* **指定課題**
ジャズとバッハについての文章から、「再び、ジャズでバッハを聴く文:ゆきのじょうさん」から「採り上げてみたいと思います。」までの部分を一字一句そのまま書き写してください。

* **抜粋**
┄┄┄┄┄┄┄┄┄┄┄┄┄┄┄┄┄┄┄┄

「わが生活と音楽より」
再び、ジャズでバッハを聴く文:ゆきのじょうさん
■ はじめに
拙稿「ジャズでバッハを聴く」の最後において、「今後、新しいアプローチでバッハをジャズで聴くことができるのでしょうか? 私は期待していきたいと思っています。」と結びました。この稿から2年が経って、私が聴いてきたバッハとジャズの出会いのディスクの中から、特に最近感銘を受けた2枚を採り上げてみたいと思います。

┄┄┄┄┄┄┄┄┄┄┄┄┄┄┄┄┄┄┄┄

* **データ抜粋**

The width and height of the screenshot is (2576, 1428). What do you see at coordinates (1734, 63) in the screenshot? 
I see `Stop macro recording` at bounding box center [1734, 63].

┄┄┄┄┄┄┄┄┄┄┄┄┄┄┄┄┄┄┄┄

* **解答**
再び、ジャズでバッハを聴く文:ゆきのじょうさん
■ はじめに
拙稿「ジャズでバッハを聴く」の最後において、「今後、新しいアプローチでバッハをジャズで聴くことができるのでしょうか? 私は期待していきたいと思っています。」と結びました。この稿から2年が経って、私が聴いてきたバッハとジャズの出会いのディスクの中から、特に最近感銘を受けた2枚を採り上げてみたいと思います。